Page
****

Bihar is located in the eastern region of India, between latitudes 24°20'10"N and 27°31'15"N and longitudes 83°19'50"E and 88°17'40"E. It is an entirely land–locked state, in a subtropical region of the temperate zone. Bihar lies between the humid West Bengal in the east and the sub humid Uttar Pradesh in the west, which provides it with a transitional position in respect of climate, economy and culture. It is bounded by Nepal in the north and by Jharkhand in the south. Bihar plain is divided into two unequal halves (North Bihar and South Bihar) by the river Ganges which flows through the middle from west to east. Bihar's land has average elevation above sea level of 173 feet.

****

Information supplied
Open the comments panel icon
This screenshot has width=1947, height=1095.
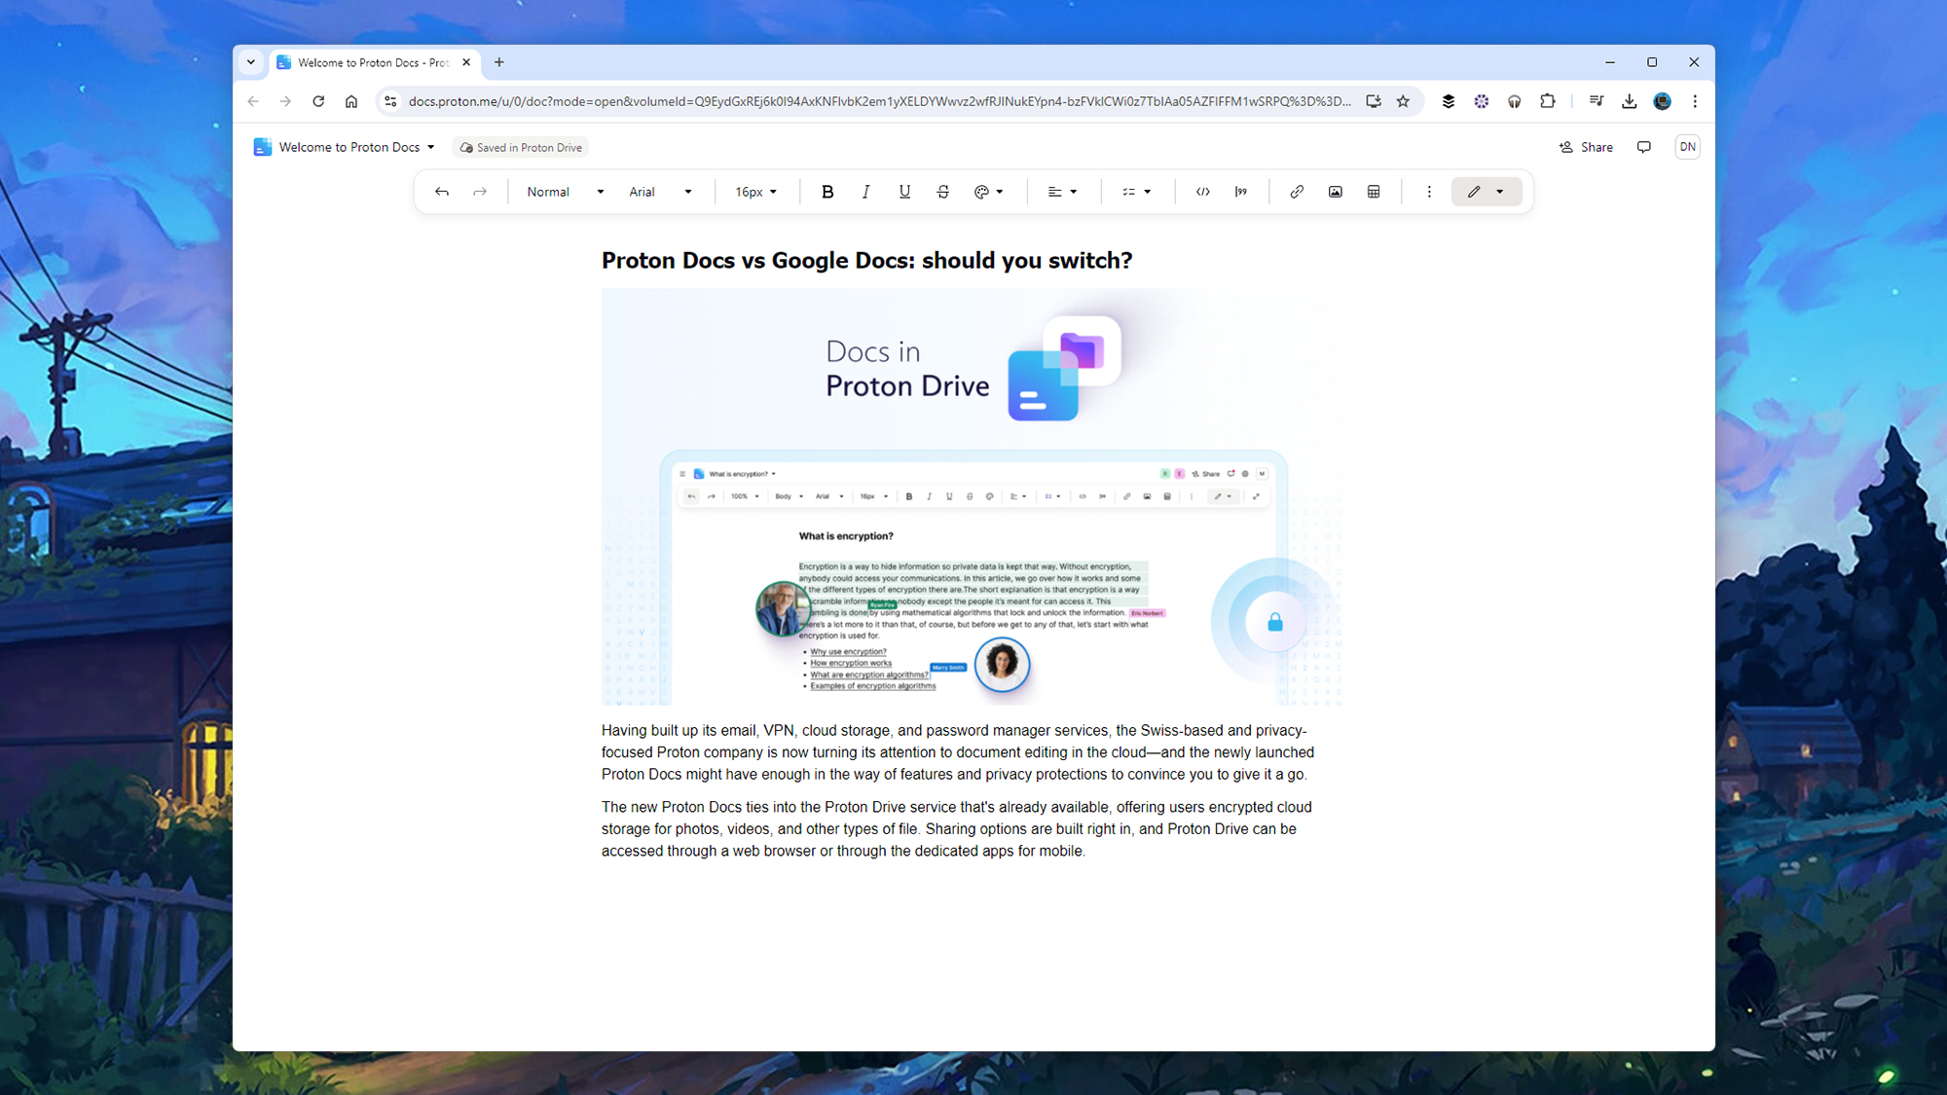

****

Exercise
Decide whether each statement agrees with the passage on Bihar's geography, answering yes or no and quoting the words of the passage that settle it.
1. Nepal borders Bihar on the south.
2. The Ganges flows through Bihar from east to west.
3. Uttar Pradesh lies to the west of Bihar.

Answer for the task
1. No: "It is bounded by Nepal in the north and by Jharkhand in the south."
2. No: "the river Ganges which flows through the middle from west to east"
3. Yes: "the sub humid Uttar Pradesh in the west"